* [WHAT TO WORK ON]: Repeat word for word the lines starting with the one that contains "Where should I click to: Play" and going on through the one that contains "Action: [x=24, y=83]", including both of those lines.

Item-finding records

++++++++++

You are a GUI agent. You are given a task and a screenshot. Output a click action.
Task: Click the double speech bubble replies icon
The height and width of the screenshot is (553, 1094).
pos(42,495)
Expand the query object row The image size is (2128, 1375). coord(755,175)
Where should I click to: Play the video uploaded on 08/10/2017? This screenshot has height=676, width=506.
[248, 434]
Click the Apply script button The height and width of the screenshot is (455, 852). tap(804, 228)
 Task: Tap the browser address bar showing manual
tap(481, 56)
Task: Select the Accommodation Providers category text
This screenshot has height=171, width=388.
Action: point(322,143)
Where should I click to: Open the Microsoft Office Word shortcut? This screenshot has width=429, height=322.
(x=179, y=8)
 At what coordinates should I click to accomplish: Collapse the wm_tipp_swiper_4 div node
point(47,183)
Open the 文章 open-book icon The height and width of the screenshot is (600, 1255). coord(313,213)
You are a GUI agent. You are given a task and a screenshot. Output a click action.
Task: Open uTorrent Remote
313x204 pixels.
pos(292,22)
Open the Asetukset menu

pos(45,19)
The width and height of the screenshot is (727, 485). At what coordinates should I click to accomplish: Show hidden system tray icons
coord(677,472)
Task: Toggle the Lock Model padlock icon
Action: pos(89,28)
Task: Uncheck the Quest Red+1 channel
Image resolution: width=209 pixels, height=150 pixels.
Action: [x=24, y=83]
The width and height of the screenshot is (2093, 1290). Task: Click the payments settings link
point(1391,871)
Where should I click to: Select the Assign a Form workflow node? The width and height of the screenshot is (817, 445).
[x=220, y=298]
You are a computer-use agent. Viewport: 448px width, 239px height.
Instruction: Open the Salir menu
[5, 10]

++++++++++

* [RESULT OF THE TASK]:
Where should I click to: Play the video uploaded on 08/10/2017? This screenshot has height=676, width=506.
[248, 434]
Click the Apply script button The height and width of the screenshot is (455, 852). tap(804, 228)
 Task: Tap the browser address bar showing manual
tap(481, 56)
Task: Select the Accommodation Providers category text
This screenshot has height=171, width=388.
Action: point(322,143)
Where should I click to: Open the Microsoft Office Word shortcut? This screenshot has width=429, height=322.
(x=179, y=8)
 At what coordinates should I click to accomplish: Collapse the wm_tipp_swiper_4 div node
point(47,183)
Open the 文章 open-book icon The height and width of the screenshot is (600, 1255). coord(313,213)
You are a GUI agent. You are given a task and a screenshot. Output a click action.
Task: Open uTorrent Remote
313x204 pixels.
pos(292,22)
Open the Asetukset menu

pos(45,19)
The width and height of the screenshot is (727, 485). At what coordinates should I click to accomplish: Show hidden system tray icons
coord(677,472)
Task: Toggle the Lock Model padlock icon
Action: pos(89,28)
Task: Uncheck the Quest Red+1 channel
Image resolution: width=209 pixels, height=150 pixels.
Action: [x=24, y=83]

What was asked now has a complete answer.